Task goal
Please return the rows below word for word, beginning with the first line and stopping after the line that contains "[x=597, y=36]". Leave the pictures out of your answer.

-- begin --

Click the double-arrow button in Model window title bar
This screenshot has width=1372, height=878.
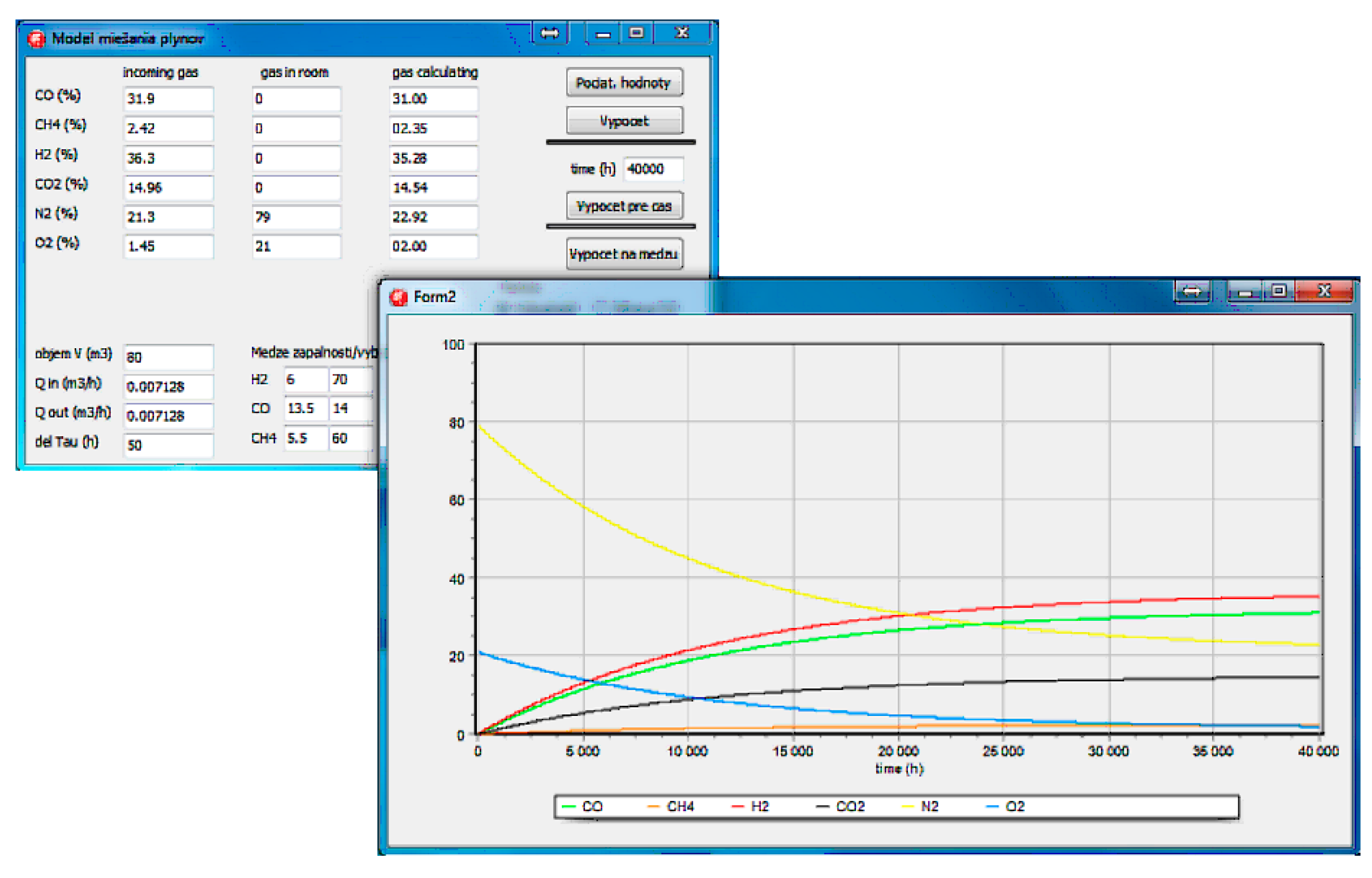550,33
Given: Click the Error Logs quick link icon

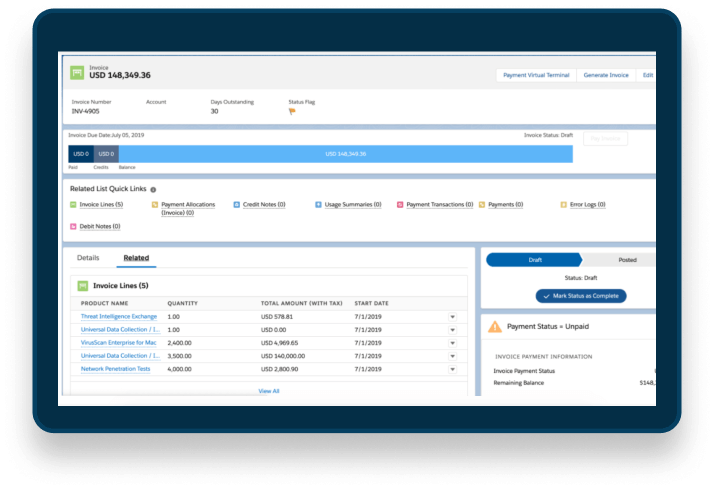Looking at the screenshot, I should [x=563, y=204].
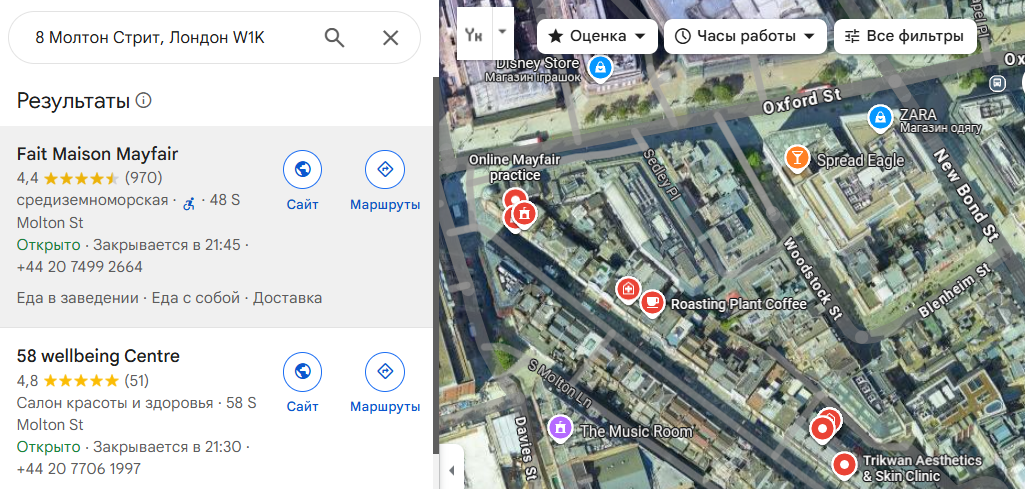Expand the Оценка rating filter
Screen dimensions: 1025x489
[x=597, y=36]
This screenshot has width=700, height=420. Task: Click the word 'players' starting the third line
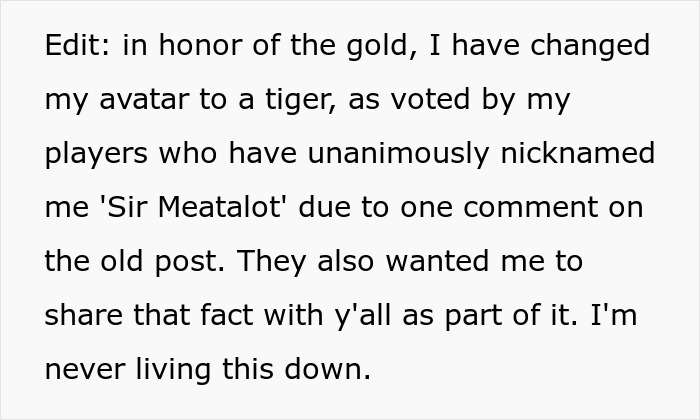[92, 155]
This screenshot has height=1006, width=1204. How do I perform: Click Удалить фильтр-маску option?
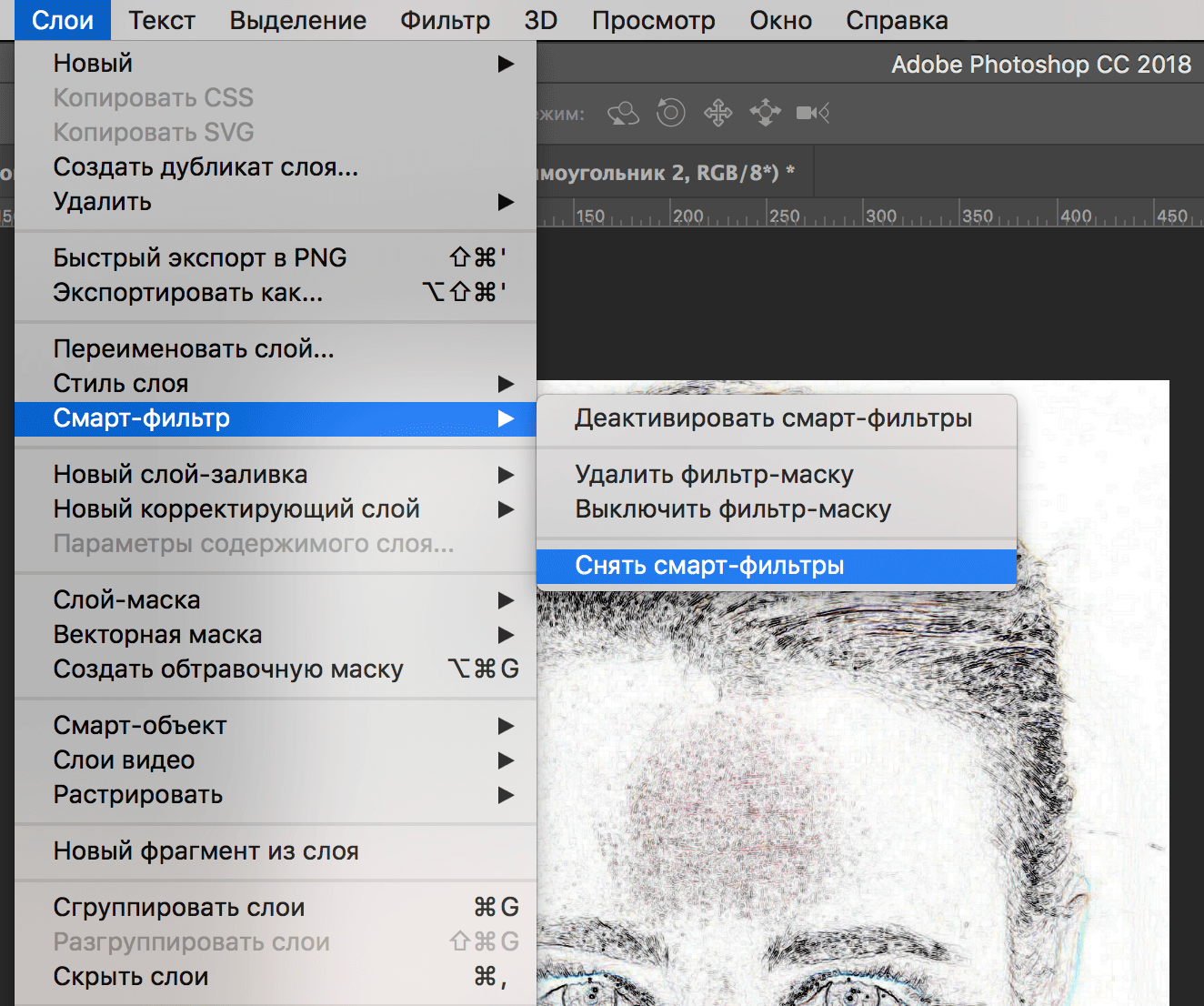tap(713, 474)
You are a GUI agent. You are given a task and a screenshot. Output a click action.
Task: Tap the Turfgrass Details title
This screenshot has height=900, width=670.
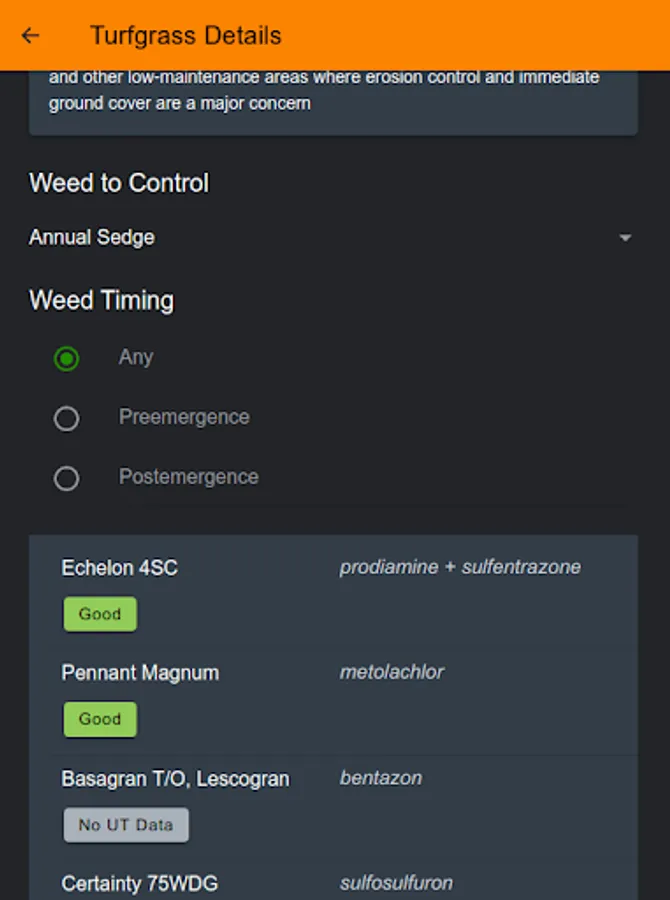[186, 36]
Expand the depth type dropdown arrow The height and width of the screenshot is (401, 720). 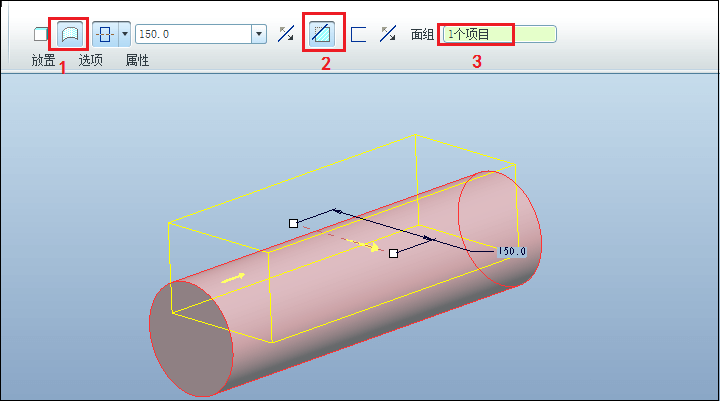pyautogui.click(x=124, y=34)
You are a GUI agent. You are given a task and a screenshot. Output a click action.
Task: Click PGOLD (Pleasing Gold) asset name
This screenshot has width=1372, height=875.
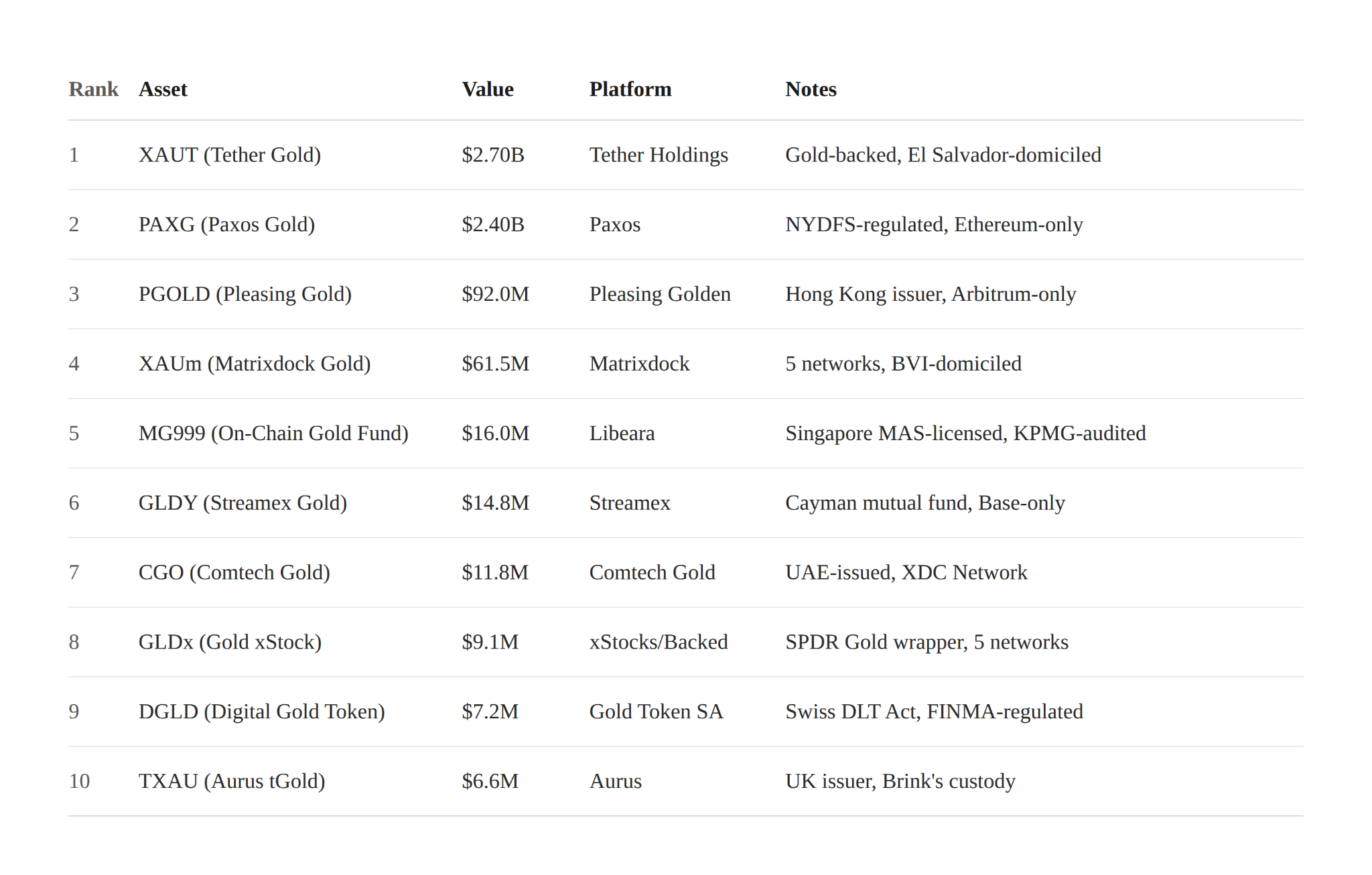tap(245, 294)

-- end --

Full response
Click the double-arrow button in Model window title bar
This screenshot has width=1372, height=878.
550,33
Given: Click the Error Logs quick link icon

Looking at the screenshot, I should [x=563, y=204].
Expand the Оценка rating filter
Screen dimensions: 1025x489
[x=597, y=36]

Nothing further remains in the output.